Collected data
• • •

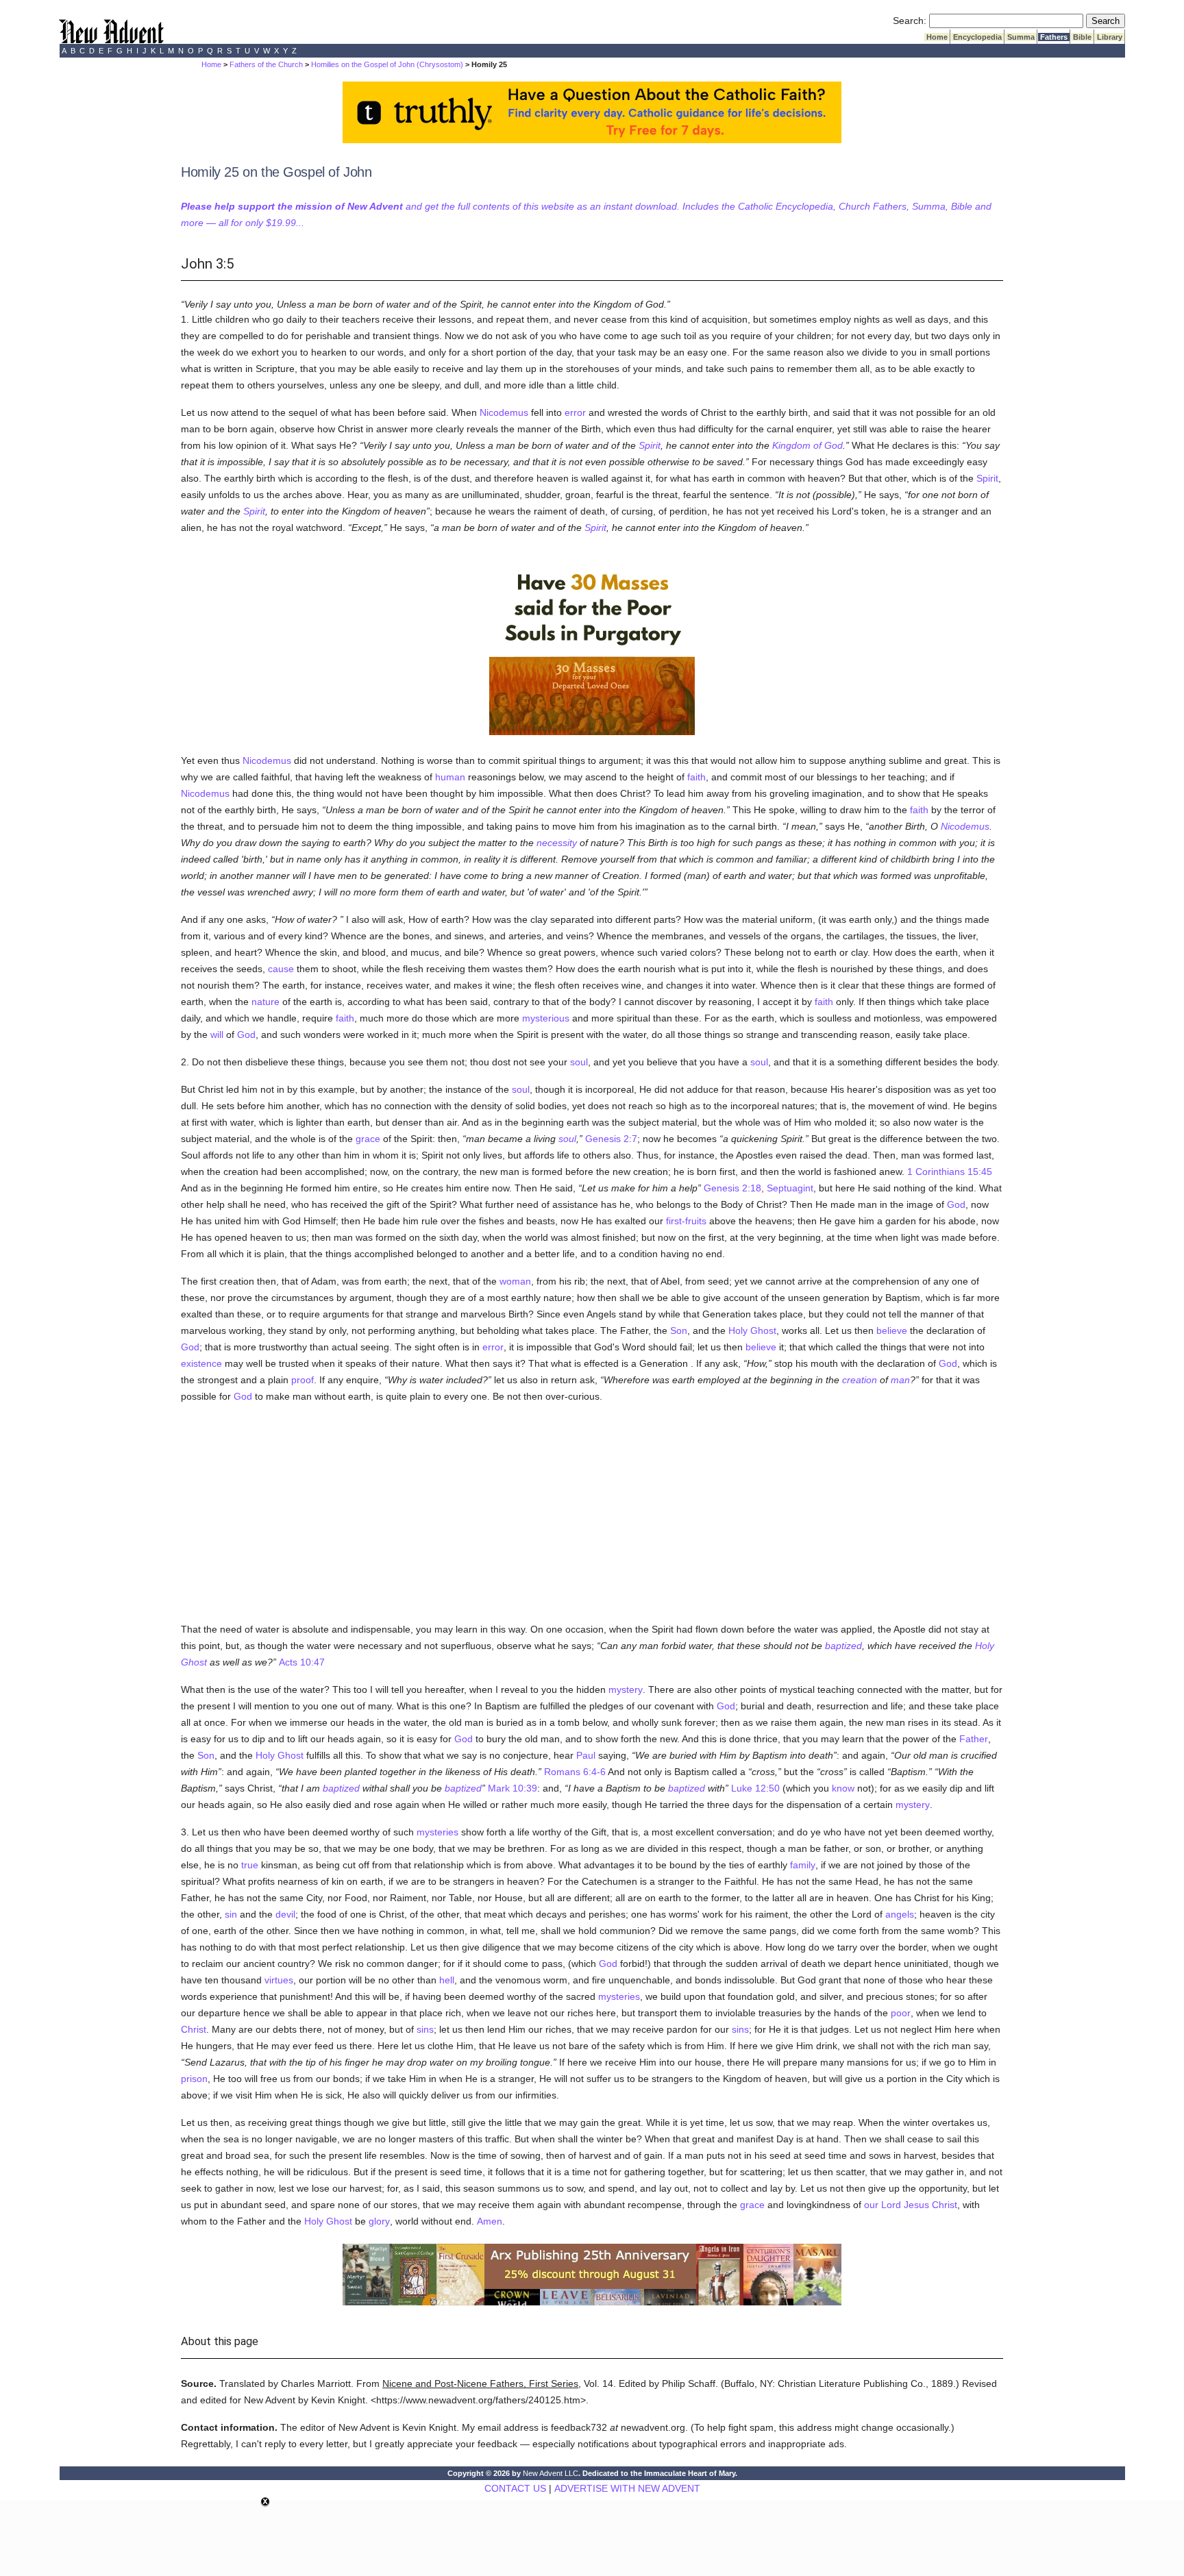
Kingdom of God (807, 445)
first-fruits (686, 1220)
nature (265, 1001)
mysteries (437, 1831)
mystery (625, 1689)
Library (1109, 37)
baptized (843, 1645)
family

• • •

### Task brief
Produce an exact reprint of the entries, dropping the images.

### Task answer
Kingdom of God (807, 445)
first-fruits (686, 1220)
nature (265, 1001)
mysteries (437, 1831)
mystery (625, 1689)
Library (1109, 37)
baptized (843, 1645)
family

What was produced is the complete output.